** Begin **

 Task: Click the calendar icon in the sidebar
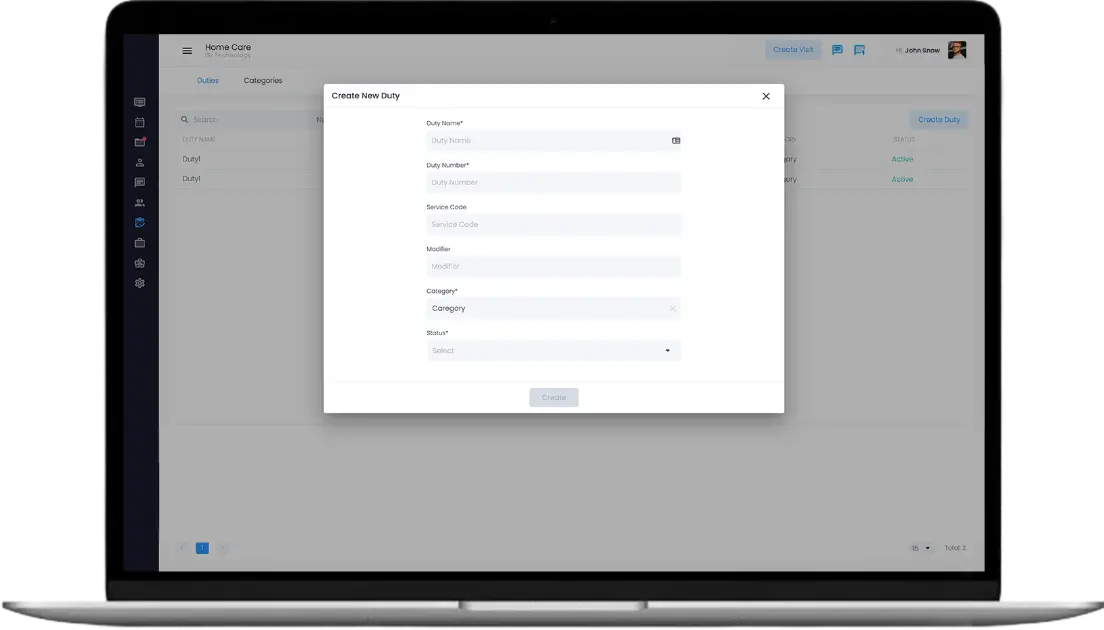tap(140, 122)
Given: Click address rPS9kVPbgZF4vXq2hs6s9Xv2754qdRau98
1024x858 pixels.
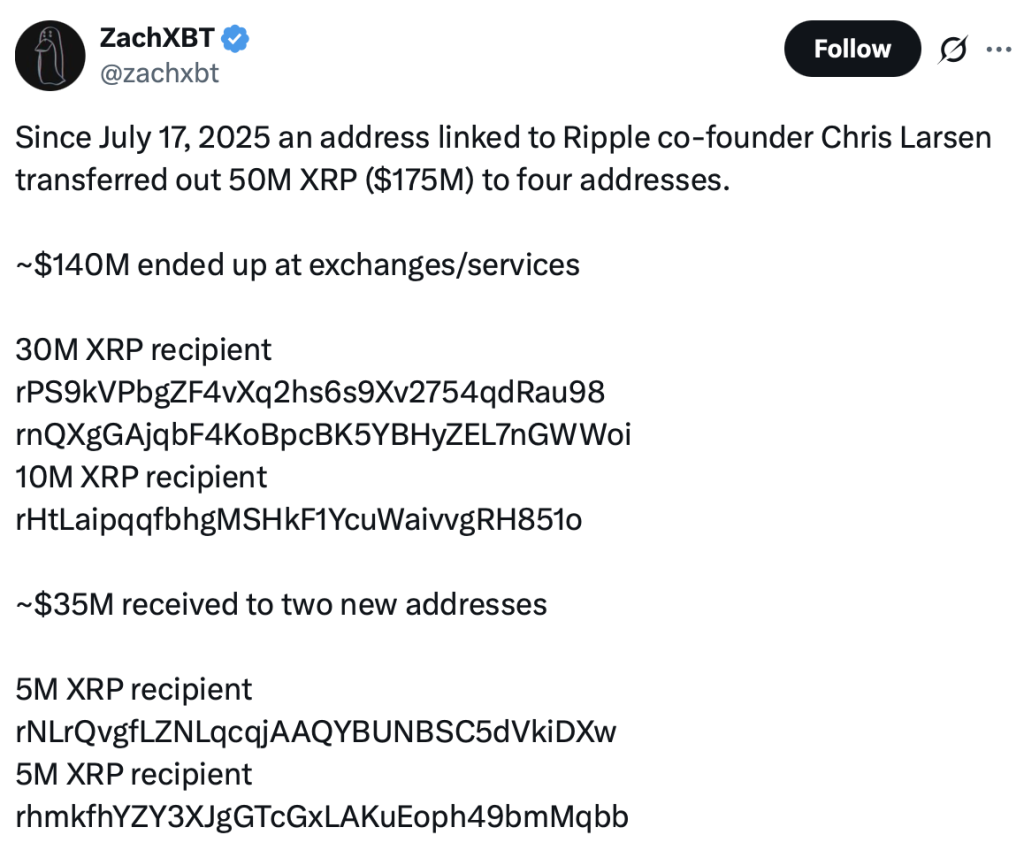Looking at the screenshot, I should (x=310, y=392).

** End **

◆ **SHORT EXERCISE**
Rewrite the entries above with every "Click" changed to "Select" and nothing else altered. Leave the pictures out of your answer.

◆ **ANSWER BELOW**
 Task: Select the calendar icon in the sidebar
tap(140, 122)
Given: Select address rPS9kVPbgZF4vXq2hs6s9Xv2754qdRau98
1024x858 pixels.
Looking at the screenshot, I should (x=310, y=392).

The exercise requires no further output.